If it should not be greater than $4000$, should we consider $4000$ as well?
I used the following method:
Making four spots for our four digit number _ _ _ _, I can see that there would be only $3$ possibilities ($1,2,3$) at the thousands place, excluding $4$ as then the number would be greater than $4000$. The hundreds place can be filled in $5$ possible ways, and same for the tens and one place. Now using fundamental theorem of multiplication, I get $3\cdot5^3$ as my answer. Now the minimum possible value from my calculation would be $1000$ and hence I subtract from it. The maximum value I receive will be $3444$. Why should I add $1$ to it leaving all the cases from $3444$ to $3999$ just to include $4000$?

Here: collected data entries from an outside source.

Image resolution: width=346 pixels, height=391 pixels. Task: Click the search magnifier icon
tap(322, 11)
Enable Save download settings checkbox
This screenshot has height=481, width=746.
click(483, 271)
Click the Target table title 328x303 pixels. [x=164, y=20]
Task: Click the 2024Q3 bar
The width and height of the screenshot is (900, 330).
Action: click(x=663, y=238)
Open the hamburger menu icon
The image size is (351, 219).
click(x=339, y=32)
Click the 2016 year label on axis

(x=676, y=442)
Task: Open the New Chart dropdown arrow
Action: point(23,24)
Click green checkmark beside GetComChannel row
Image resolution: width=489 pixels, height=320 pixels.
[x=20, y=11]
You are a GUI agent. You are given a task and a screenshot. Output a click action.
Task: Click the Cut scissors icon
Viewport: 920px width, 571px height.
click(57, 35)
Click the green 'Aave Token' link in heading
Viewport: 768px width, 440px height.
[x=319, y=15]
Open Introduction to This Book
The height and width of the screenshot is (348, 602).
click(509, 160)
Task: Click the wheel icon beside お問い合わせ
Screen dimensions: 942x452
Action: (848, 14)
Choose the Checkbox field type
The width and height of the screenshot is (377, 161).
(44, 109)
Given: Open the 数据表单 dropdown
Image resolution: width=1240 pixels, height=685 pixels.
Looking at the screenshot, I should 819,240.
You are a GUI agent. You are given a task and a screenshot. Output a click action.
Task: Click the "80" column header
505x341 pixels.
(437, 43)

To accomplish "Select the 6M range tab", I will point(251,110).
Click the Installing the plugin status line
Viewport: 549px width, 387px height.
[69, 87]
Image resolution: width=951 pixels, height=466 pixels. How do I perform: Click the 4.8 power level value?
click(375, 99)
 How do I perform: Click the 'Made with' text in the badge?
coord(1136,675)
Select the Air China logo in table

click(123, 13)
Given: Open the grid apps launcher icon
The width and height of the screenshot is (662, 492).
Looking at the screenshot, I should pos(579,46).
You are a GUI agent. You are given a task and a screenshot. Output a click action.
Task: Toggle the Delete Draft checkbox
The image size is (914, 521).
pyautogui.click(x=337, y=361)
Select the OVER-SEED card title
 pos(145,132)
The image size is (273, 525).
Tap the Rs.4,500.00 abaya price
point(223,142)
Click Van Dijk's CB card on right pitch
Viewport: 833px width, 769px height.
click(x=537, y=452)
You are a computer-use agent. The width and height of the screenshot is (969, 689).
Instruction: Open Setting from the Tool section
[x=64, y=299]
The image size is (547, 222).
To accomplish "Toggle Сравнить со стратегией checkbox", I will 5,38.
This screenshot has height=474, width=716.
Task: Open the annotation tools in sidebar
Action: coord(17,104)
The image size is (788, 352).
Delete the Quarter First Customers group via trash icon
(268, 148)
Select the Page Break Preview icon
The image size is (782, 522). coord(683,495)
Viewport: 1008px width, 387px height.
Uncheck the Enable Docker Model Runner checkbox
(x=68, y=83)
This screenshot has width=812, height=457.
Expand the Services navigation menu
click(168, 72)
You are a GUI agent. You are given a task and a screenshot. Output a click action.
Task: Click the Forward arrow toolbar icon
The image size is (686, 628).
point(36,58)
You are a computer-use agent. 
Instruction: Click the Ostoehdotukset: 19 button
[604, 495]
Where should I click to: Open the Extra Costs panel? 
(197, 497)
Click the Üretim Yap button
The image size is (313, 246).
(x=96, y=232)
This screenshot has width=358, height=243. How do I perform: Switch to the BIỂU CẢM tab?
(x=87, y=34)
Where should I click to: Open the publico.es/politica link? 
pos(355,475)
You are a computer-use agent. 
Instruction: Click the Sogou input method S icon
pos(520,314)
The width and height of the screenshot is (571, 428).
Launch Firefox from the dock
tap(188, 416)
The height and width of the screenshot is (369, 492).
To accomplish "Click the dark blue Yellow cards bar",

I am new here, please explain.
We wish to count all positive integers satisfying the inequalities $1000 < n \leq 4000$ composed only of the digits $0, 1, 2, 3, 4$.
Your count $3 \cdot 5^3$ counts all the integers composed of the digits $0, 1, 2, 3, 4$ that satisfy the inequalities $1000 \leq n < 4000$. However, we do not want to count $1000$, so we must subtract $1$, giving $3 \cdot 5^3 - 1$ integers satisfying the inequalities $1000 < n < 4000$. However, we have not counted $4000$, which satisfies the requirements that $1000 < n \leq 4000$ and uses only the digits $0, 4 \in \{0, 1, 2, 3, 4\}$. Therefore, we must add $1$ to the total, giving $3 \cdot 5^3 - 1 + 1 = 3 \cdot 5^3 = 3 \cdot 125 = 375$ positive integers that satisfy the stated conditions.
Note that every number satisfying $3445 \leq n \leq 3999$ contains a digit greater than $4$ in its decimal expansion, so they should not be counted.